Bureaucracy, Bungled Report Collide at Loral

By Roberto Suro and John Mintz
Washington Post Staff Writers
Sunday, May 31, 1998; Page A16

Loral Corp. general counsel Julie Bannerman's rush order to stop transmission of a fax from her company's Beijing office to the Chinese government came an hour too late. The 25-page document, a report by Space Systems/Loral and other U.S. firms on why a Chinese rocket carrying their communications satellite into space had crashed, had already been sent to a distribution list that included the Chinese rocket-builders.

The same day, May 10, 1996, Bannerman told the State Department that Loral might inadvertently have violated laws regulating the export to China of high-technology information by transmitting the crash report and three other potentially sensitive documents.

Bannerman's call led to a Justice Department criminal investigation that is still ongoing into whether Loral jeopardized national security by turning over information that could aid Beijing's missile guidance systems. Yet early this year, despite expressions of concern from the Justice Department, President Clinton gave the company permission to launch another satellite in China.

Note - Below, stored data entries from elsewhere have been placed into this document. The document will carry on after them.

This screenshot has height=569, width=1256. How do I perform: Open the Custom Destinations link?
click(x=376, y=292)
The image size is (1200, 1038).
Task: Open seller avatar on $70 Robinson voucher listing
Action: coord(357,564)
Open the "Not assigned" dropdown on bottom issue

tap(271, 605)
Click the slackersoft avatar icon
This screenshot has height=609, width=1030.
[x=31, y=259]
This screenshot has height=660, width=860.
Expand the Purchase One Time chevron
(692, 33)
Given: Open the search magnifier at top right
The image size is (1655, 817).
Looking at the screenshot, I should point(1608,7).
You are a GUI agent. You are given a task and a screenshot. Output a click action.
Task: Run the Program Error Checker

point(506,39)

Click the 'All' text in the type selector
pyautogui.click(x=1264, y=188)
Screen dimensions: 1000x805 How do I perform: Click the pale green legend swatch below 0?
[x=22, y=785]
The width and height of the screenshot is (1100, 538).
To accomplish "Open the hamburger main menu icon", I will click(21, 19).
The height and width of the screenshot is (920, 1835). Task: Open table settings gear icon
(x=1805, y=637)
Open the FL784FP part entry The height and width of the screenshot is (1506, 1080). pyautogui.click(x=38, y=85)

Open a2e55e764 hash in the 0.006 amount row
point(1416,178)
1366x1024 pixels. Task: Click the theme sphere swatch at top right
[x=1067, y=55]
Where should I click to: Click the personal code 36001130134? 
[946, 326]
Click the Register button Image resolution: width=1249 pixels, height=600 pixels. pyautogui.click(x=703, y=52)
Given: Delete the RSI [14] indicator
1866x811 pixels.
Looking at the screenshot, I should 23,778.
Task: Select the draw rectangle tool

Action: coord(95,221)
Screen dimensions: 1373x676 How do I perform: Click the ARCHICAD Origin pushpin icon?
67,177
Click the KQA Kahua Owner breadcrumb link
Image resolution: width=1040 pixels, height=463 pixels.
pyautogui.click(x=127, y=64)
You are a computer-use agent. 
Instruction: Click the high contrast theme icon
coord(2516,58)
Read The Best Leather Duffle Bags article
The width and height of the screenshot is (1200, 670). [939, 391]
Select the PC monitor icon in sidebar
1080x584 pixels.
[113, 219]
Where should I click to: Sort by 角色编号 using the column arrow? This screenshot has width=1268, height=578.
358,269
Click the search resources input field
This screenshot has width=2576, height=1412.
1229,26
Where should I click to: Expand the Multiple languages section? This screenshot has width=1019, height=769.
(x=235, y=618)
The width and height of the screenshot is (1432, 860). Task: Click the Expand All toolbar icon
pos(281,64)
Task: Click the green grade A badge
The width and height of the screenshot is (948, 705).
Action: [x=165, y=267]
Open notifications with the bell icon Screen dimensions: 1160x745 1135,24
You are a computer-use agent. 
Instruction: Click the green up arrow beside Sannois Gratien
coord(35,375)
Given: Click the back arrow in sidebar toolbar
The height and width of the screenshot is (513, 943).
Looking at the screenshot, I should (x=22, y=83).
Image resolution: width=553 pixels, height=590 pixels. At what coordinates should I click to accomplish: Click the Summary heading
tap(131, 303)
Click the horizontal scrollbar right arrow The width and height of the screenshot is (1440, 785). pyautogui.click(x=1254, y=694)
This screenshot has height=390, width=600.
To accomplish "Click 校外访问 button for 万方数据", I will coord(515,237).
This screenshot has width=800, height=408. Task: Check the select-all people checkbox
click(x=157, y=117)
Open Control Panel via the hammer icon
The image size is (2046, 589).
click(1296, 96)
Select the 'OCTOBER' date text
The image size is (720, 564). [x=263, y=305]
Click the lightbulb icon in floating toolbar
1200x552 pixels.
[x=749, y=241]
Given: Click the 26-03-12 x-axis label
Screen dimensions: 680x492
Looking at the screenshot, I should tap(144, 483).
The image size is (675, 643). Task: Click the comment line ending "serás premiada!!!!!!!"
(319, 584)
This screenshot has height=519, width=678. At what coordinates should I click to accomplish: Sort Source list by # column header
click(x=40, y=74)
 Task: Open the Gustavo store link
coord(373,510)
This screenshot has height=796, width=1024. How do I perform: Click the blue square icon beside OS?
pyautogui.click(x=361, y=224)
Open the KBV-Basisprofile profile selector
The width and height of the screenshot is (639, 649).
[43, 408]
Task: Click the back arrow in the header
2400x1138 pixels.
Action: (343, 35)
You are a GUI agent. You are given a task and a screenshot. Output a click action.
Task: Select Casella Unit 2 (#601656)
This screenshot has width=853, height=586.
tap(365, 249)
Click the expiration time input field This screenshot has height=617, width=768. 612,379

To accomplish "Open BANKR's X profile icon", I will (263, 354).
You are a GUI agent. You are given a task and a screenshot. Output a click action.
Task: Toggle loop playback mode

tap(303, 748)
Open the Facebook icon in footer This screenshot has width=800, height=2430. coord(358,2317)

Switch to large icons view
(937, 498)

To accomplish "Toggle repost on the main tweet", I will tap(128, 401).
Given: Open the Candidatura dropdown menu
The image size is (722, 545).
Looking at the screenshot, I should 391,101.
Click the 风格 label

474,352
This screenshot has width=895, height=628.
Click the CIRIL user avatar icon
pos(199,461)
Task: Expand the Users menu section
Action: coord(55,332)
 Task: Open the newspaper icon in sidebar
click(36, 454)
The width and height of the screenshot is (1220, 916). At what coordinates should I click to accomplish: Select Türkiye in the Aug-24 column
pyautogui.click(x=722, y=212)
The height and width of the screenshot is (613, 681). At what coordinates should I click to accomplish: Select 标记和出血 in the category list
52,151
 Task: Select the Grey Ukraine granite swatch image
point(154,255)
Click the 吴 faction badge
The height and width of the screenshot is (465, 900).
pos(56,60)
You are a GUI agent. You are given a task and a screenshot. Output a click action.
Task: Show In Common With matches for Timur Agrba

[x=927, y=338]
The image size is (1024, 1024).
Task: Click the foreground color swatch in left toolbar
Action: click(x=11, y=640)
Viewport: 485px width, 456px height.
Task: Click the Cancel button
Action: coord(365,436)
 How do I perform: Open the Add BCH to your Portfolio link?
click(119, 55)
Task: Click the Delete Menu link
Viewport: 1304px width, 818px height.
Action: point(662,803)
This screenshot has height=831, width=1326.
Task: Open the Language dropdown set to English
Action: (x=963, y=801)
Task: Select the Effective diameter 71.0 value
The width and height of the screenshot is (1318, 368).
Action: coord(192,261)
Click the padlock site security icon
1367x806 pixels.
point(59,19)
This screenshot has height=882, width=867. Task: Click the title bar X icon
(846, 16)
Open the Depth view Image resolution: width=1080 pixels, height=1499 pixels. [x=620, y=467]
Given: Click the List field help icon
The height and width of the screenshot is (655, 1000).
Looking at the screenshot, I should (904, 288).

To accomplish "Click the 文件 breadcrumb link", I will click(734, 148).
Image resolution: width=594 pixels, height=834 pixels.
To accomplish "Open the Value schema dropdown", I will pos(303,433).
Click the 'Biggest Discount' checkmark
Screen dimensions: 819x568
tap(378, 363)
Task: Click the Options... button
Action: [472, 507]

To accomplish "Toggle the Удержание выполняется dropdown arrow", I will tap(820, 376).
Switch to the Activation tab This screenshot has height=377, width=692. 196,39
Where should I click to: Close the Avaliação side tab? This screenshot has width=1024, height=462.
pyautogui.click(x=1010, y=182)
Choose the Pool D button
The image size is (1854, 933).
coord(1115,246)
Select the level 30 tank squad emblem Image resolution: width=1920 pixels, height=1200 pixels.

Those events are the basis for an unlikely political scandal that has produced two congressional inquiries and some of the most highly charged rhetoric heard in Washington since the end of the Cold War. In recent weeks, Republicans have alleged that Clinton cavalierly compromised "the national interest" as a favor to Loral and its chairman, Bernard L. Schwartz, in exchange for large campaign contributions since 1994. Both the White House and Loral have denied this.

But the election year charges are politically powerful. "What we now have is the second-largest country in the world, it is a communist country, that has 13 missiles pointed at the United States with nuclear warheads on the end of them, and because of our technology, they can now navigate those missiles to hit any city in the United States. President Clinton bears that responsibility," Republican National Committee Chairman Jim Nicholson said last week.

The White House said it is not aware of any information developed by the Justice investigation suggesting that Loral's 1996 report helped China's military capability. And it insists that adequate security safeguards are now in place to prevent any improper transfers in the future.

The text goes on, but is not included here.